Entries on locating words and elements:

————

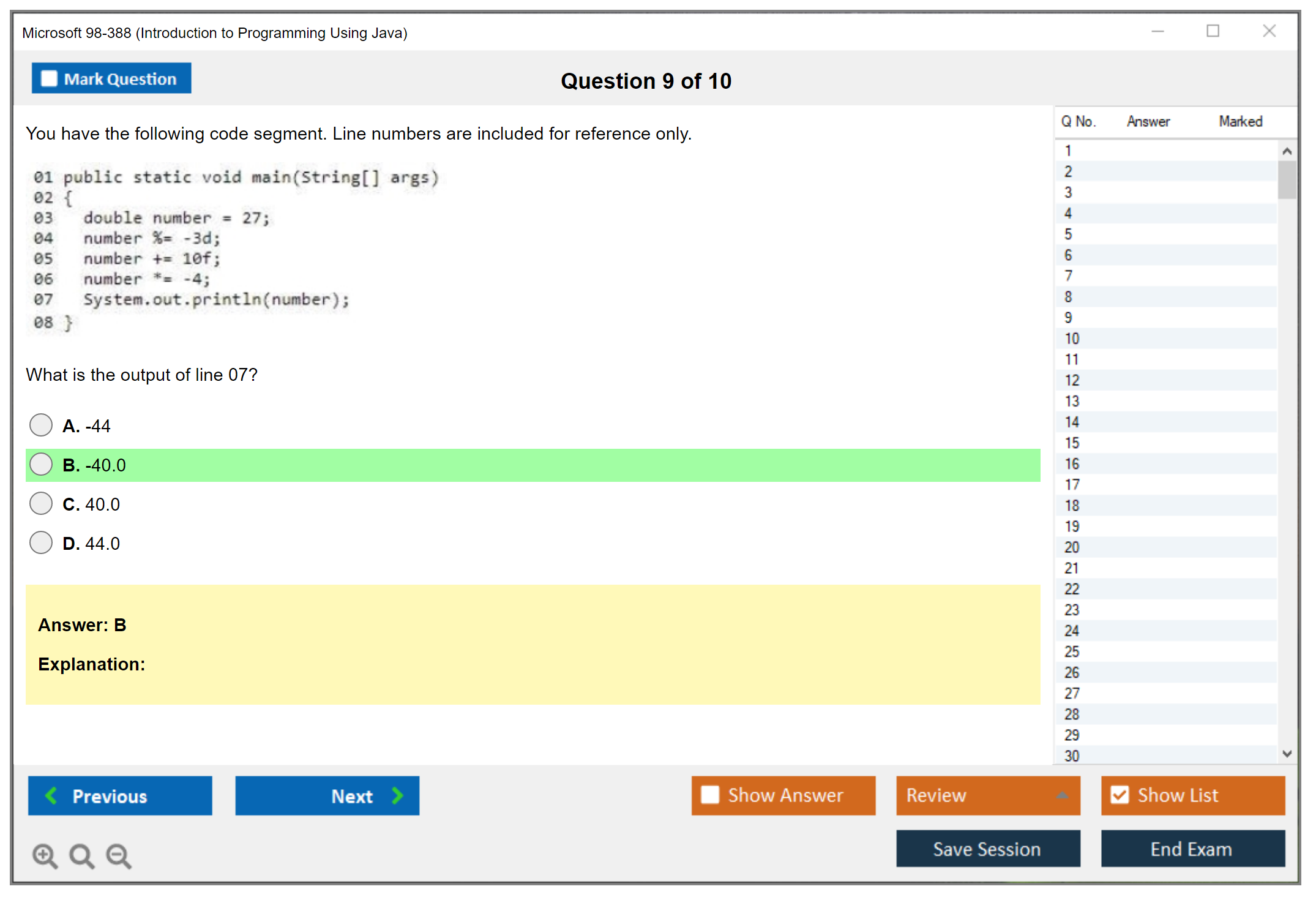This screenshot has height=900, width=1316.
Task: Click the zoom out magnifier icon
Action: [x=118, y=855]
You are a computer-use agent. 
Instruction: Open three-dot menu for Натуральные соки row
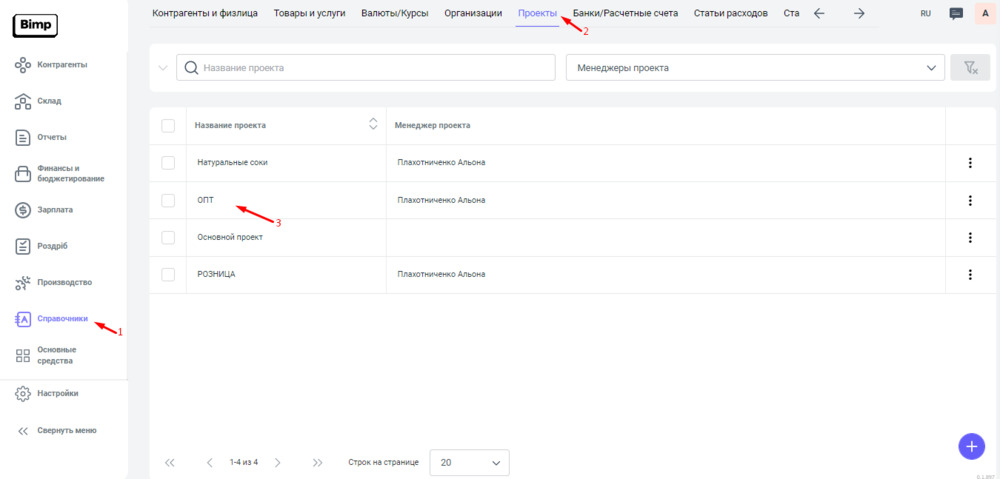970,163
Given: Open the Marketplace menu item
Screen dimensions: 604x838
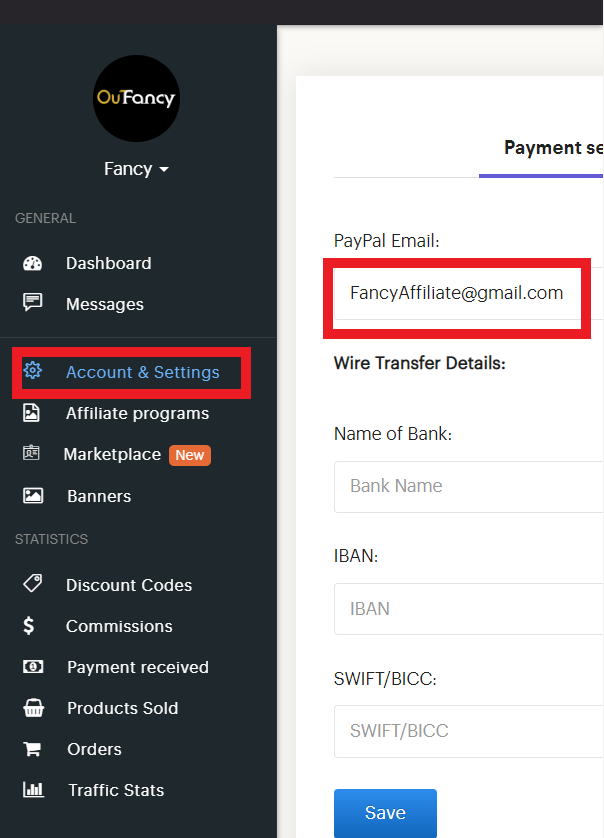Looking at the screenshot, I should click(x=112, y=454).
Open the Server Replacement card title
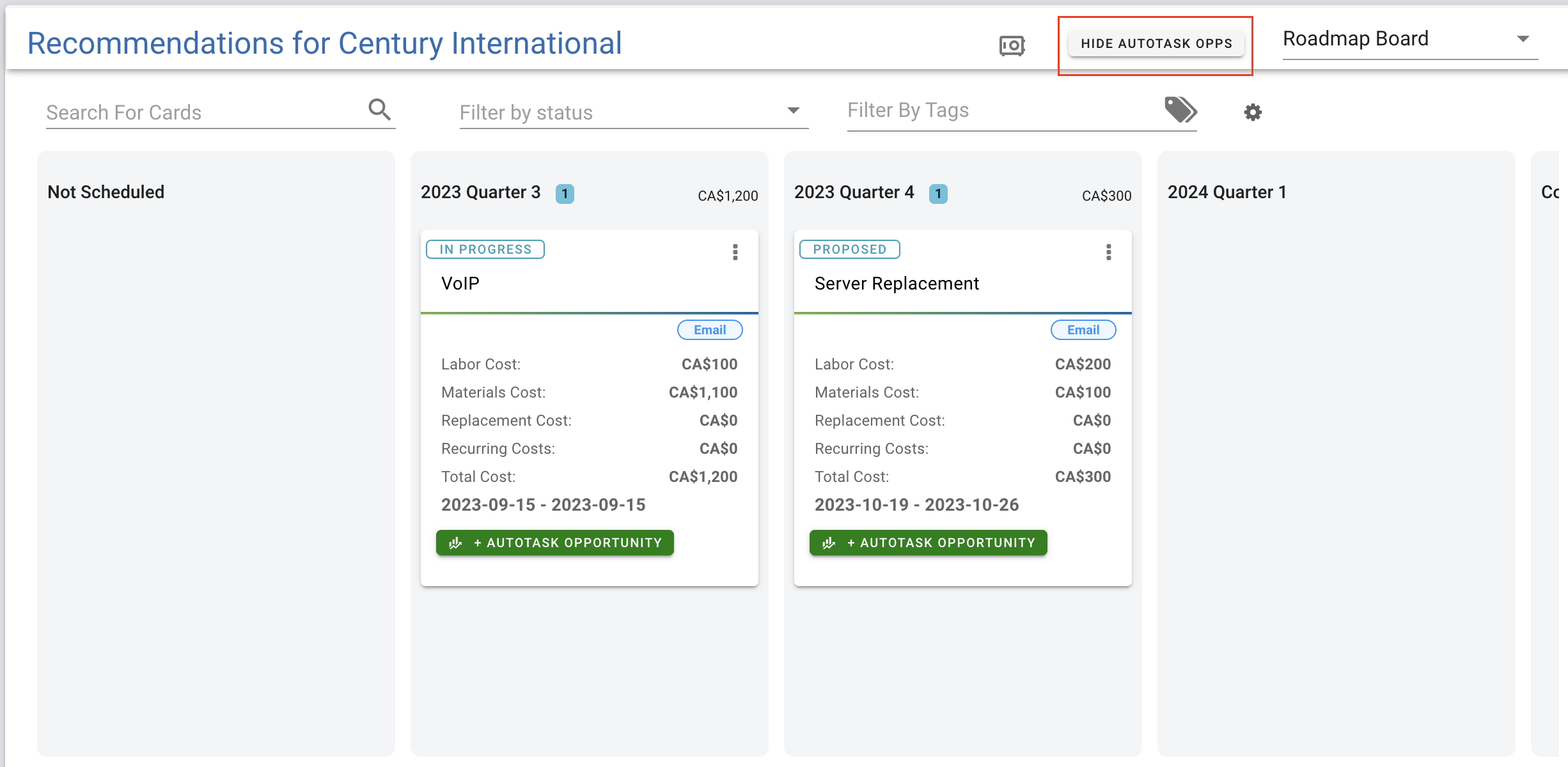 tap(897, 283)
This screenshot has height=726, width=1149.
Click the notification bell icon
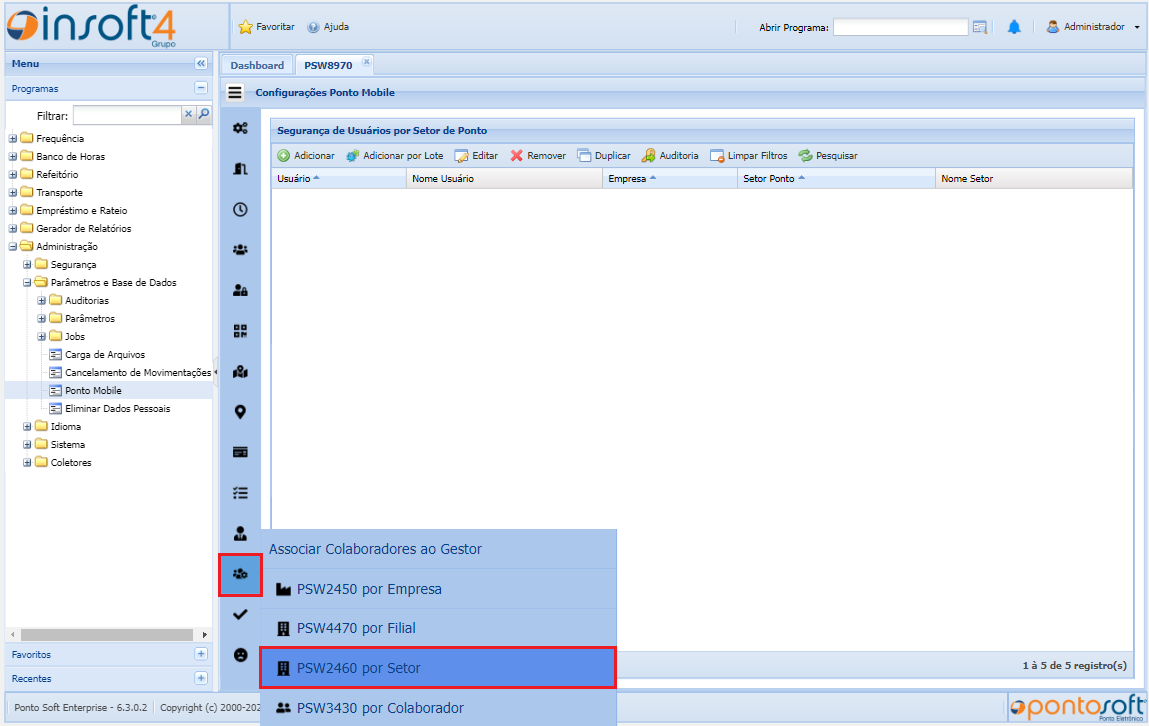point(1014,27)
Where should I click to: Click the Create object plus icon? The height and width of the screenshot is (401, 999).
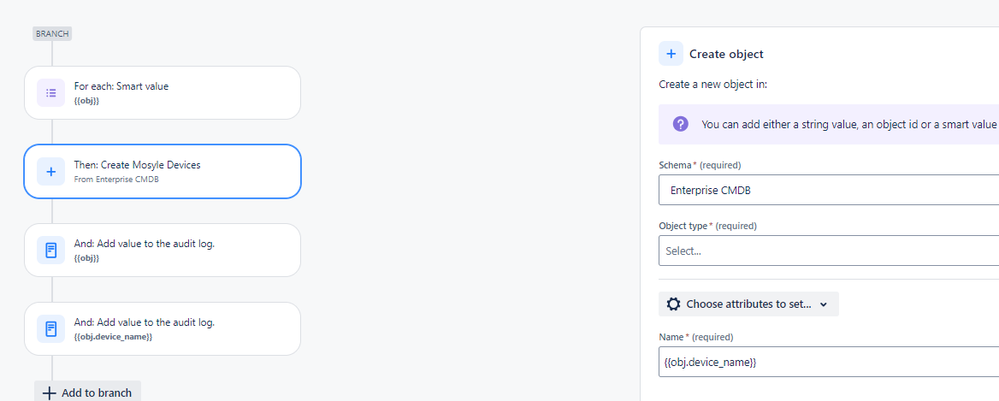pyautogui.click(x=671, y=54)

————

Description of the task >>
Report each line of the items above that contains the string "icon", treating uppercase and lowercase letters as different.

Answer >>
Task: Click the zoom out magnifier icon
Click the notification bell icon
Where should I click to: Click the Create object plus icon? The height and width of the screenshot is (401, 999).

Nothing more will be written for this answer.